Hadoop is asking for the input path to be on localhost 9000

I am trying to run the Tom Whites' Chapter 2 example

When I run the command:

hadoop MaxTemperature input/ncdc/sample.txt output


The error I am getting is this:

11/12/31 18:08:28 INFO mapred.JobClient: Cleaning up the staging area hdfs://localhost:9000/tmp/hadoop-mymac/mapred/staging/mymac/.staging/job_201112311807_0001
11/12/31 18:08:28 ERROR security.UserGroupInformation: PriviledgedActionException as:mymac (auth:SIMPLE) cause:org.apache.hadoop.mapreduce.lib.input.InvalidInputException: Input path does not exist: hdfs://localhost:9000/user/mymac/input/ncdc/sample.txt
Exception in thread "main" org.apache.hadoop.mapreduce.lib.input.InvalidInputException: Input path does not exist: hdfs://localhost:9000/user/mymac/input/ncdc/sample.txt


What is it that I have set wrong?

I haven't touched his source code, it can be found in here:

https://github.com/tomwhite/hadoop-book/tree/3e/ch02

Answer

Your core-site.xml and hdfs-site.xml files are configured to use localhost:9000. If this isn't what you expect (which is what I get from you post's title), what did you expect?

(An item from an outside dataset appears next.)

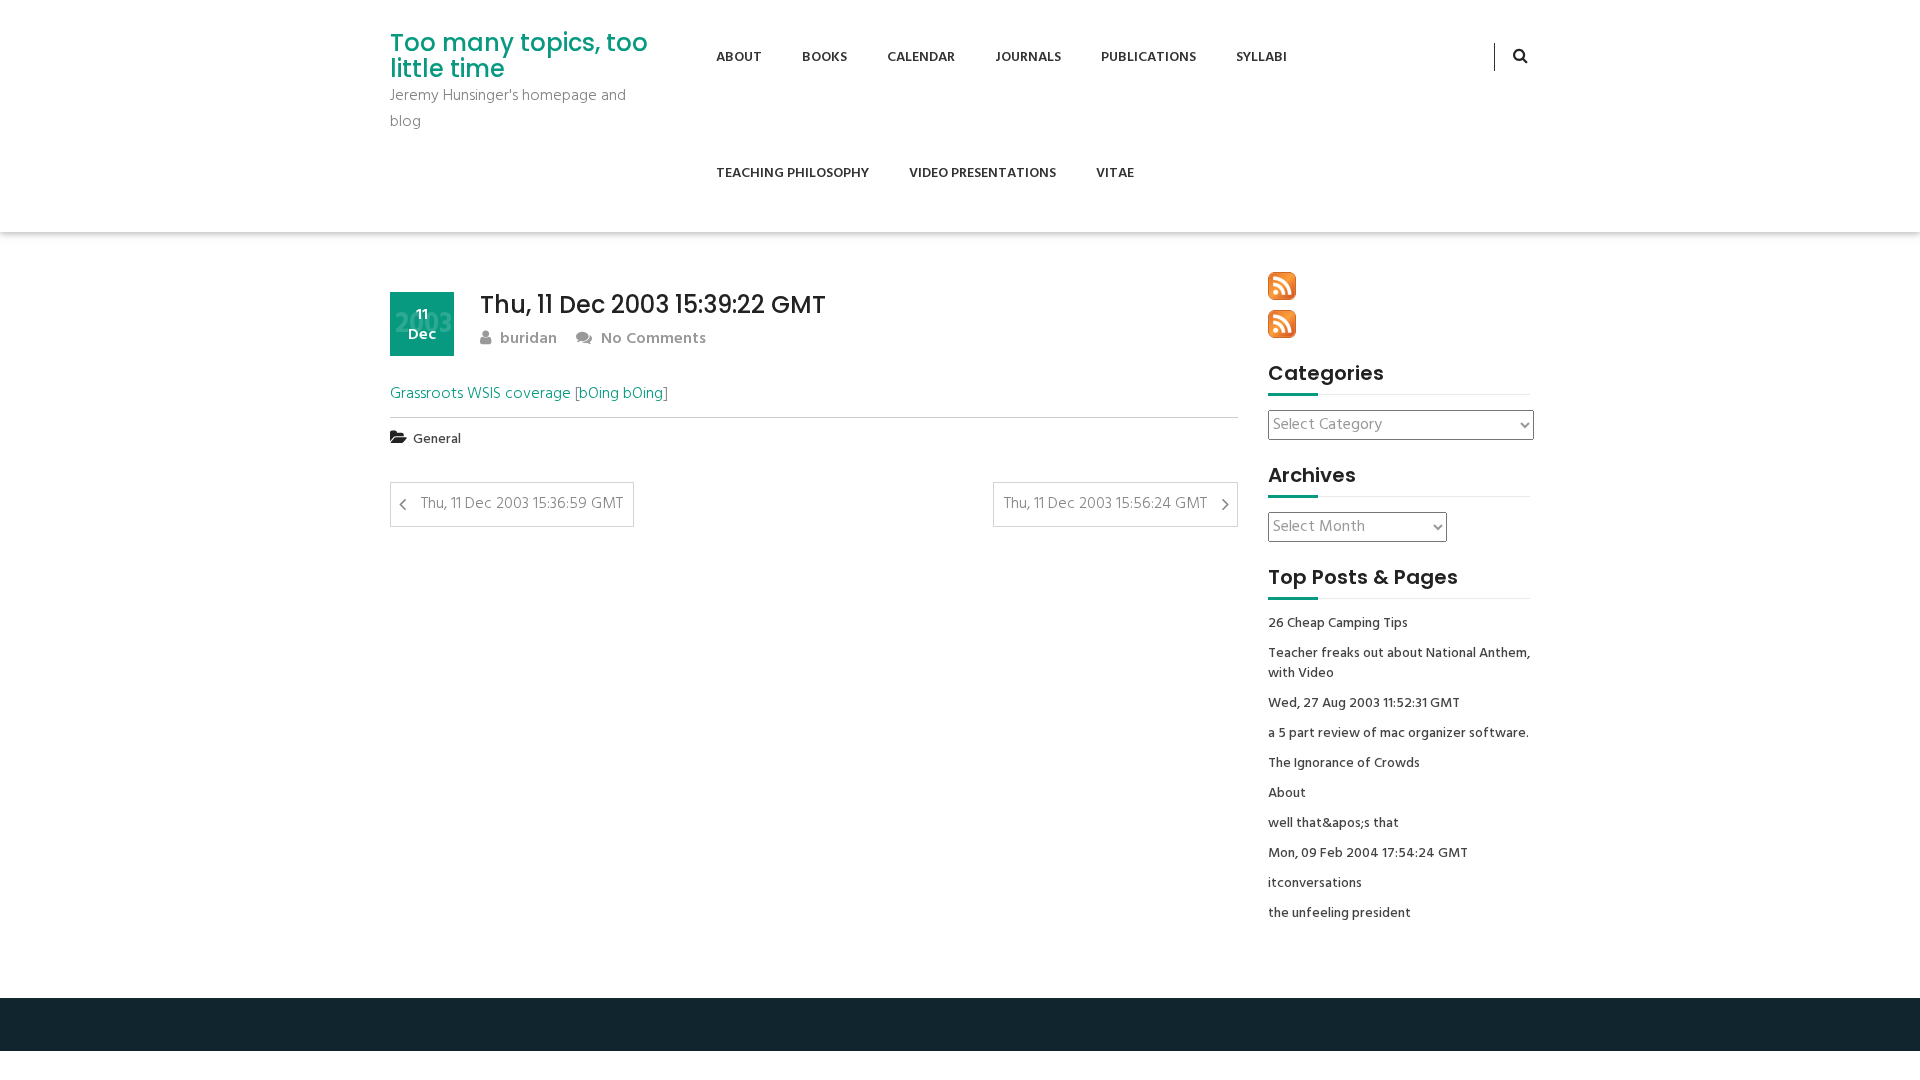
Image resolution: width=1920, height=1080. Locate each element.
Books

What version of Hadoop are we talking about? How did you install your Hadoop distribution? From your other question and the config files, I'm guessing you used CHD4. If you look over the instructions from Cloudera, can you see if you missed anything?

Before starting Hadoop, did you format HDFS?

$ hadoop namenode -format

Then, after starting Hadoop, do you get anything other than INFO messages?

Did you copy the input data into HDFS?

$ hadoop dfs -put /tmp/my/input/data input

Finally, what do you get from simple HDFS commands such as:

$ hadoop dfs -ls /

UPDATE: Run Word Count

  1. Get HDFS up and running. Running hadoop dfs -ls / should work.
  2. Copy a folder with text file(s) into HDFS: hadoop dfs -put text_files input_folder
  3. Run hadoop dfs -ls . to see if your files got copied correctly.
  4. Find the hadoop-examples-X.Y.Z.jar file on your system.
  5. Navigate to whatever directory it's in, and run:

    $ hadoop jar hadoop-examples-*.jar WordCount input_folder output_folder.

  6. You should see the progress of the MapReduce application.

  7. When its finished, view the output with hadoop dfs -cat output_folder/*.